==== 与えられた文章 ====
八ッ場あしたの会は八ッ場ダムが抱える問題を伝えるNGOです

アサリ消えた干潟 偽装の背景に海の異変

 外国産のアサリが熊本県産と偽装されていたことが問題となっていますが、その背景に踏み込んだ記事を西日本新聞が配信しています。

◆2022年2月3日 西日本新聞
https://www.nishinippon.co.jp/item/n/871296/
ーアサリ消えた干潟「本当は違法行為なんて…」偽装の背景に海の異変ー

 大量の外国産アサリが「熊本県産」に偽装されていた問題の背景の一つに、海の異変がある。最盛期には全国のアサリの4割を占める一大産地だった有明海・八代海に、当時の面影はなく、2020年の漁獲量はわずか21トン。「本当は違法行為なんてしたくない」。偽装根絶で再び生活の糧を失う漁協や漁民は、声にならない悲鳴を上げる。 (古川努、宮上良二、綾部庸介)

 「以前から、不漁でも各地で県産アサリが出回っていた」。荒尾漁協の西川幸一組合長は違和感を抱いてきた。実際、アサリの産地偽装はたびたび発覚。国や県が指導し、警察が摘発しても根絶には至らなかった。

 最近も、農林水産省が昨年12月、天草市の水産加工会社に是正を指示した。同省の資料にあった住所を尋ねると、そこは平屋のアパート。看板もない。玄関口に現れた女性は「会社はここにありますが、私は事情は知らない」。取材は、責任者の不在を理由に断られた。

    ◆   ◆ 

 県や漁協関係者によると、偽装の過程はこうだ。

 中国や韓国から輸入された生鮮アサリは一定期間、養殖場で育てられる。これを「蓄養」と呼ぶ。海で蓄養するには漁業権が必要で、漁民でつくる組合が請け負う。組合側は漁協に「漁場代」を支払う。ここまでは合法だ。蓄養されたアサリは業者が市場に卸す。この養殖場と市場をつなぐ業者の段階で産地がすり替わる。これが消費者の信頼を裏切る違法行為に当たる。

 食品表示法には、原産国表示を原則とする一方、2カ所以上で成育した場合は期間が長い方を原産地と表示できるルールがある。県北部の漁協の男性組合長は「アサリの生育期間は1年半。ここで1年蓄養すれば県産を名乗れるが、そのペースでは利益が出ない」と明かす。蒲島郁夫知事は、この表示ルールそのものの見直しを国に要請する。

    ◆   ◆ 

 「昔は、いくらでもアサリが取れた。偽装なんて必要なかった」。産地偽装の現場の一つ、県北部の漁場近く。作業中の漁協関係者は語気を強めた。「みんな食うので精いっぱい。地元の人に仕事ができて、金が落ちて回っていくのがそんなに悪いのか」

 偽装横行の背景には、貝の成育環境の悪化も影響している。県によると、県内のアサリの漁獲量の最盛期は1977年の6万5732トン。だが、近年のピークは2011年の1922トン。19年は339トン、20年には21トンに下落した。

 県内の組合長は「業界は変わるべき時に、変われなかった」と悔やむ。別の漁業関係者は問い掛ける。「気候変動の大雨で大量の淡水やヘドロが流れ込み、大型公共工事や事業所が海を汚す。私たちからアサリを奪った責任はないのか」
==== 提供データ ====
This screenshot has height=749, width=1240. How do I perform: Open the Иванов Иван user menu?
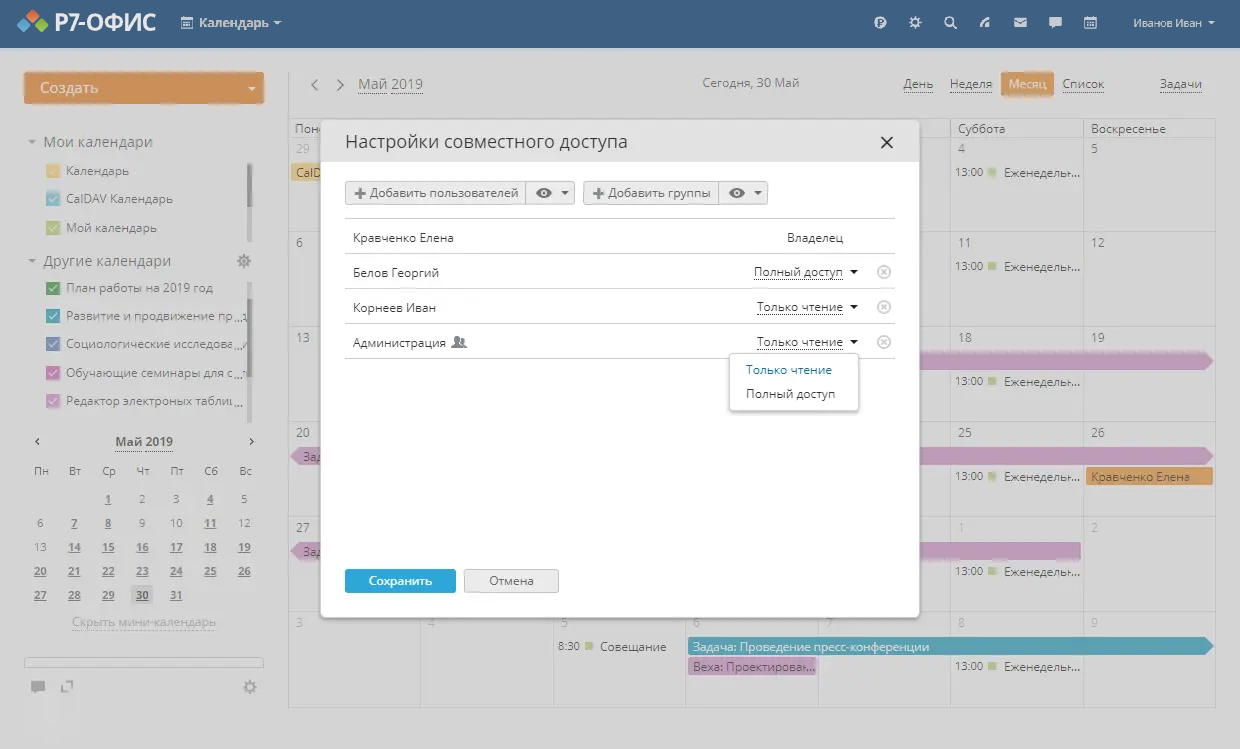pyautogui.click(x=1174, y=23)
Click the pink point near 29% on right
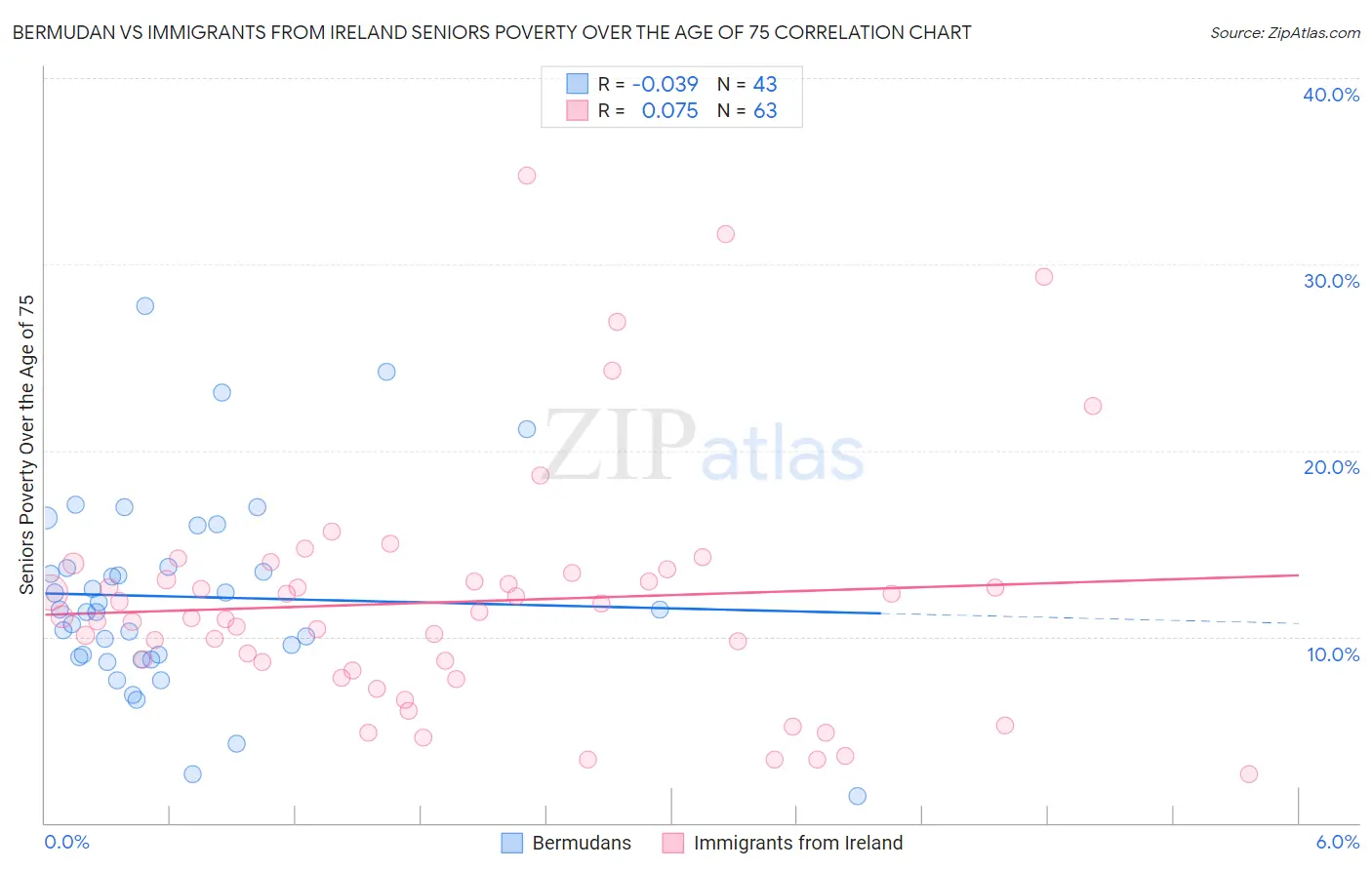Viewport: 1372px width, 870px height. (x=1044, y=276)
====
**要件**. アサリの産地偽装を扱った文章を、最後の一文の後から引き継いで書き進めてください。

**実行結果**.
◆2022年2月3日 朝日新聞
https://digital.asahi.com/articles/ASQ2305TNQ22TIPE00M.html
ーアサリの産地偽装 かかわった業者が手口明かす「悪習当たり前と」ー

 外国産アサリを熊本県産としていた産地偽装問題で、熊本県は県産アサリの出荷停止という異例の対応に踏み切った。背景には、県産ブランドのイメージが揺らぎかねないとの知事の強い危機感がある。なぜ産地偽装はここまで横行したのか。過去の過ちを認め、業界の悪習を打ち明ける業者もいる。

「長いところルール」悪用
 食品表示法は「輸入品は原産国名を表示する」と定める。ただ、アサリなどの水産物には例外があり、2カ所以上で育てた場合は、育った期間が長い場所を原産地として表示することを認め、「長いところルール」とも呼ばれる。どこで長く育てられたかは、外見では判断できないため、食品表示法は卸業者や小売店など流通に関わる業者に対し、どこで育てられた期間が最も長いかを取引先に書類で確認するよう求めている。

 福岡県柳川市の水産物卸売会社「善明」の吉川昌秀社長(34)はこうした法律の抜け道を悪用し、「産地偽装をして商いをしてきた」と明かすと、偽装の手口を語った。

 吉川社長の会社ではかつて、中国産のアサリを仕入れ、生育期間を短くした証明書を出してもらうよう仕入れ先に依頼。架空の輸入業者や蓄養業者を間に挟ませ、国外より国内で育った期間の方が長いよう書類上整えていたという。

 アサリは下関港(山口県)に陸揚げした後、熊本県の海で一時的に蓄養し、卸問屋に卸した。卸し先は全国に広がり、取扱量は年間約7千トンに上ったが、外国産と表記していたのは1割程度だった。

 吉川社長は産地偽装について「業界に入った時からの仕組みで、悪習を当たり前と思い、罪の意識が薄かった。『外国産だと売れない』という業界の固定観念があった。今思うと、情けない」と振り返る。

 こうした産地偽装に絡んだ結果、刑事裁判で罪を問われることになった。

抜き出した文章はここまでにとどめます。